* WORK REQUEST: Tally the lines below containing "computer" and report only the total.

* MATERIAL SUPPLIED:

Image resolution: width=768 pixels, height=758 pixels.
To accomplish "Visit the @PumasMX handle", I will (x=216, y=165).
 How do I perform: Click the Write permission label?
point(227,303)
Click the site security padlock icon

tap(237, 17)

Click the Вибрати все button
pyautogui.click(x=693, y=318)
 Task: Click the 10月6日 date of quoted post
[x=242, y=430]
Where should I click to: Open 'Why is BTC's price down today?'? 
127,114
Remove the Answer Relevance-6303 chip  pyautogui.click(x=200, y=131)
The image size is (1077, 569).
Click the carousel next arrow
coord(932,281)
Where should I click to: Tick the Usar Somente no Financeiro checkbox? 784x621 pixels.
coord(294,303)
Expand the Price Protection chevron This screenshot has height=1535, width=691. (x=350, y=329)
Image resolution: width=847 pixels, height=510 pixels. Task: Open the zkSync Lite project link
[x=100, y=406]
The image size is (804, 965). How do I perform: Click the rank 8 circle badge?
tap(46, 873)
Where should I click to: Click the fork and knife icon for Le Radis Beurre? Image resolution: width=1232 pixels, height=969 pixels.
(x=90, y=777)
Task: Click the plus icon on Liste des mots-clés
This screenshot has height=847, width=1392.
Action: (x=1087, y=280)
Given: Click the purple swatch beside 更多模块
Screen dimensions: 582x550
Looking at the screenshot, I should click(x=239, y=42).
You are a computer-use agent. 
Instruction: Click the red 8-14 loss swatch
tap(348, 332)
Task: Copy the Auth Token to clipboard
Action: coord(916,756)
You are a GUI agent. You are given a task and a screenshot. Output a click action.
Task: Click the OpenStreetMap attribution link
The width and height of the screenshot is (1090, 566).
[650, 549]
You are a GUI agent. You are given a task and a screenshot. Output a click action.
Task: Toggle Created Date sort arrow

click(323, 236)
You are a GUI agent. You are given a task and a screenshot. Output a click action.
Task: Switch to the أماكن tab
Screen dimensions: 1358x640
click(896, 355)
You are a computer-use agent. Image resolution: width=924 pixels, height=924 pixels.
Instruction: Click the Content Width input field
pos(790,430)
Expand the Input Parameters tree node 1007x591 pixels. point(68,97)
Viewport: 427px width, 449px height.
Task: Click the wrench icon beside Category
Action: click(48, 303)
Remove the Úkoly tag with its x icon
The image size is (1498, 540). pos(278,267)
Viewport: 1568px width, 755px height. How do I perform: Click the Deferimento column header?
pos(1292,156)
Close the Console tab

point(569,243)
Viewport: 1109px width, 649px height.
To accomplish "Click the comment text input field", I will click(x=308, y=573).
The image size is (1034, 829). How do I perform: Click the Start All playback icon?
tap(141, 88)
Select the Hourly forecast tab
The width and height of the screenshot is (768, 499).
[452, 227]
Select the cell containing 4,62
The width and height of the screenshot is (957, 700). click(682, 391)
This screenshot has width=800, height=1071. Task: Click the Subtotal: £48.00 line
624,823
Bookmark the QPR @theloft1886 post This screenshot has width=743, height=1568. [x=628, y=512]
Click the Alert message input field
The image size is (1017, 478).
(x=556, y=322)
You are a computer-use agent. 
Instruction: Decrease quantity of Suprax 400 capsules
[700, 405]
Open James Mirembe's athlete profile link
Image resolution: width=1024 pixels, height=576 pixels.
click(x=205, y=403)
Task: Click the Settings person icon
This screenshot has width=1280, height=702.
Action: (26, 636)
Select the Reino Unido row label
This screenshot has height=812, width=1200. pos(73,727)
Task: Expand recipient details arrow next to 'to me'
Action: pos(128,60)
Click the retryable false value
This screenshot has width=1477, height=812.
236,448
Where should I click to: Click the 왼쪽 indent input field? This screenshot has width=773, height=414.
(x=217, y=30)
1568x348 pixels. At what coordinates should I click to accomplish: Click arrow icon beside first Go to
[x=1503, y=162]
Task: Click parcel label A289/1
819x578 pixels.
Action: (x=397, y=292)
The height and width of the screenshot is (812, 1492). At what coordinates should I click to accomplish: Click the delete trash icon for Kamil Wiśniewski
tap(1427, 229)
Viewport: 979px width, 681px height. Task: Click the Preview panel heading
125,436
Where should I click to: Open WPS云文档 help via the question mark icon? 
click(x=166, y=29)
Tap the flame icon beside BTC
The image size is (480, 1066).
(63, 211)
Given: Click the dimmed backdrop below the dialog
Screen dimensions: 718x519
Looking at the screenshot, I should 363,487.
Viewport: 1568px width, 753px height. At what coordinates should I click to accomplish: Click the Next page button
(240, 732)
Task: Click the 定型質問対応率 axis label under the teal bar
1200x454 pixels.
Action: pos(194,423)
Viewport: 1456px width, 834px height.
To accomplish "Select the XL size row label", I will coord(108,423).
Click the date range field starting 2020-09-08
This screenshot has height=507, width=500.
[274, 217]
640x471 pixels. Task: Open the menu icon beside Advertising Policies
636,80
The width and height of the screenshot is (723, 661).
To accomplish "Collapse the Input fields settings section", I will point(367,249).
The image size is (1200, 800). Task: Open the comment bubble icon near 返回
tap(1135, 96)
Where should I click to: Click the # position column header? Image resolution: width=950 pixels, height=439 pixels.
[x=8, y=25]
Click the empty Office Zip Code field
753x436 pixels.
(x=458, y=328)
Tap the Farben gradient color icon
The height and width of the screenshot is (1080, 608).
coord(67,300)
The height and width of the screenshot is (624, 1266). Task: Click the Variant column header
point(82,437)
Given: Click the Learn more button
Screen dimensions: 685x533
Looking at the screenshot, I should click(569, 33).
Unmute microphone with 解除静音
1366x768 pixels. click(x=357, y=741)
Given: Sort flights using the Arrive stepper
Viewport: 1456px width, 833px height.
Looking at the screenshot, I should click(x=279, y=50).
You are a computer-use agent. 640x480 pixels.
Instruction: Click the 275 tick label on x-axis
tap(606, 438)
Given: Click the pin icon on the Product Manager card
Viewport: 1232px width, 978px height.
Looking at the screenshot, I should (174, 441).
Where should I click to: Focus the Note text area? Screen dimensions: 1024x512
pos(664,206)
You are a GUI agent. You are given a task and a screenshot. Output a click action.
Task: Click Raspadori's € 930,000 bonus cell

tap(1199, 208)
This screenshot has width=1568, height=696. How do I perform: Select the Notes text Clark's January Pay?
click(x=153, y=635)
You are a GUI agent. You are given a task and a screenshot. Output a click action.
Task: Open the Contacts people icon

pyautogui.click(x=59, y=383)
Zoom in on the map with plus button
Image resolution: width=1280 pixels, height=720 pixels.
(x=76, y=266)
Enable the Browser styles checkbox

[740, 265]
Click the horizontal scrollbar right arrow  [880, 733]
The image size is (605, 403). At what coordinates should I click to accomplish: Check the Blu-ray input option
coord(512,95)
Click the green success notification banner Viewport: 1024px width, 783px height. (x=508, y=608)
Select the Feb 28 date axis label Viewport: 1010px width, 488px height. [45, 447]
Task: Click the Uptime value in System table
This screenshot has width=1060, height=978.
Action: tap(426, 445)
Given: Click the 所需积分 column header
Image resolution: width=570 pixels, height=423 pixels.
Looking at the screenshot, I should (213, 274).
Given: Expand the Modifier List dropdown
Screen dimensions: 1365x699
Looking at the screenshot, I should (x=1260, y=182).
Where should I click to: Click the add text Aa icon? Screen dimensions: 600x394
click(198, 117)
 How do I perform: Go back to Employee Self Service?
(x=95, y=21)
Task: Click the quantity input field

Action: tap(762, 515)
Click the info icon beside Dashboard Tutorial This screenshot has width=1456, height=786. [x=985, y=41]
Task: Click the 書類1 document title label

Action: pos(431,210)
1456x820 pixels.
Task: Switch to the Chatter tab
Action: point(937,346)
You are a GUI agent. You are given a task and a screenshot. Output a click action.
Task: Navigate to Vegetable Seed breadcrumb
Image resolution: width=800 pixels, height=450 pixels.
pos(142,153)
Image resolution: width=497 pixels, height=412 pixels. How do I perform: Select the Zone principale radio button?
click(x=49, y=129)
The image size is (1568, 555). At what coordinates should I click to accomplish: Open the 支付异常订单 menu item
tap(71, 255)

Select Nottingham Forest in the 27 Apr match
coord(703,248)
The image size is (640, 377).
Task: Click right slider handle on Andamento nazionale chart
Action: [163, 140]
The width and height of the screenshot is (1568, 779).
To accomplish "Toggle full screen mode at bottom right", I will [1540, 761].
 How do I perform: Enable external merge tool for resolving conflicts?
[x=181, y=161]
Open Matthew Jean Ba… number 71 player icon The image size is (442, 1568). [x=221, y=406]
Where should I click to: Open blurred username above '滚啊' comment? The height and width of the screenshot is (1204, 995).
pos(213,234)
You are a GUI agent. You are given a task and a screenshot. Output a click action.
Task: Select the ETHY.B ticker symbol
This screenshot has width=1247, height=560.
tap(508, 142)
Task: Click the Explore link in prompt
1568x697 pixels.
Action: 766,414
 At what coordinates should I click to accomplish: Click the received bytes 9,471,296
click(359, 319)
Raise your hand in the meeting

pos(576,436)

* SOLVED PROBLEM: 4